Stalking, perseguita e molesta la ex: ammonimento del Questore per un uomo

Non accettava la fine della relazione

È stato necessario l’intervento del personale della Polizia di Senigallia al fine di garantire una maggior tranquillità ad una donna che, dopo aver vissuto una relazione con un coetaneo, ha deciso di interromperla e porre fine a qualunque tipo di rapporto.

Tutto ha avuto inizio alcuni mesi addietro quando i due si sono incontrati e hanno cominciato una frequentazione, che si è poi trasformata in relazione sentimentale. Dopo i primi giorni, la donna, per esigenze personali, si trovava costretta ad allontanarsi dall’uomo per alcuni periodi prolungati; lui cominciava ad assillarla con richieste di notizie circa le sue assenze e le sue frequentazioni amicali.
Tali circostanze cominciavano a far insospettire la donna che, comunque, decideva di proseguire la relazione. Ma bastavano pochi giorni e l’uomo si lasciava andare ad altri comportamenti particolarmente molesti, inviandole continui messaggi con richieste di chiarimenti.

A quel punto la donna, particolarmente agitata, ha deciso di troncare il rapporto, intimando all’uomo di non avvicinarsi a casa sua e di non contattarla al telefono.
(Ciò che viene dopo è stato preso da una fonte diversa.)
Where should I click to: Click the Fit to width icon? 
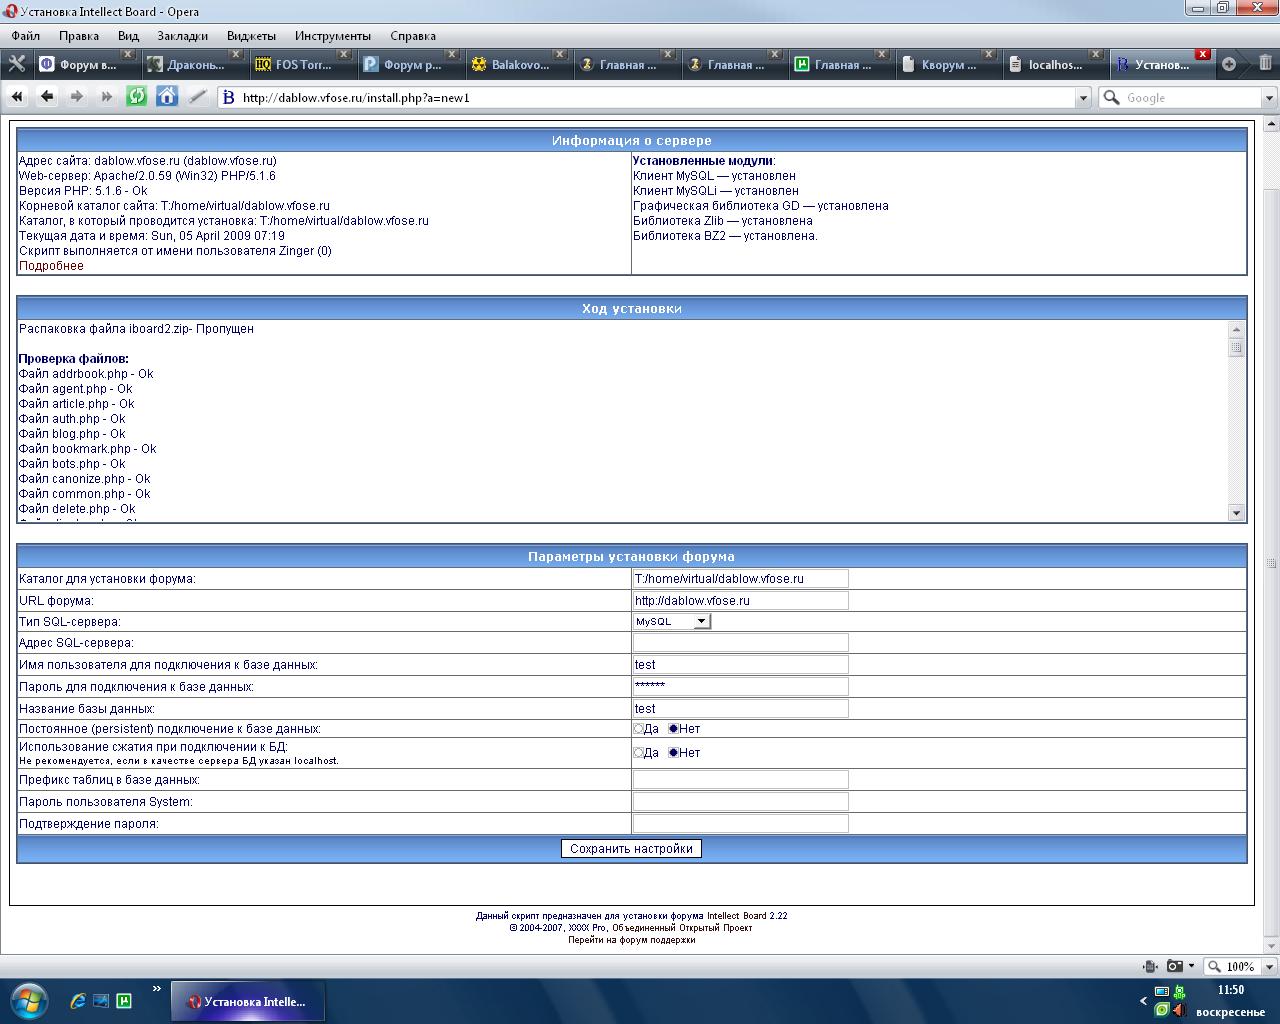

Ciò nonostante l’uomo ha proseguito con continui invii di messaggi e chiedendo informazioni sulla donna ad amici comuni. In alcune occasioni, incontrandola per la città, si è avvicinato alla donna apostrofandola con termini poco consoni. Tali continue situazioni hanno generato nella vittima paura e timore al punto che, in qualche occasione, era stata costretta a richiedere l’intervento delle forze di polizia.
Alla luce dei diversi episodi accaduti e visto il reiterarsi dei comportamenti molesti, la donna si è recata presso gli uffici del Commissariato di Polizia di Senigallia raccontando la propria vicenda personale agli agenti. Effettuata una serie di accertamenti sul conto dell’uomo, i poliziotti hanno avanzato la proposta di applicazione della misura dell’ammonimento che, il Questore di Ancona, attraverso la Divisione Anticrimine, ha immediatamente emesso a carico dell’uomo.

Di seguito all’applicazione della misura dell’ammonimento, all’uomo è stato intimato, dal personale del Commissariato di Senigallia, di astenersi da qualunque forma di interferenza nella vita della vittima, pena la denuncia all’autorità giudiziaria per il reato di atti persecutori.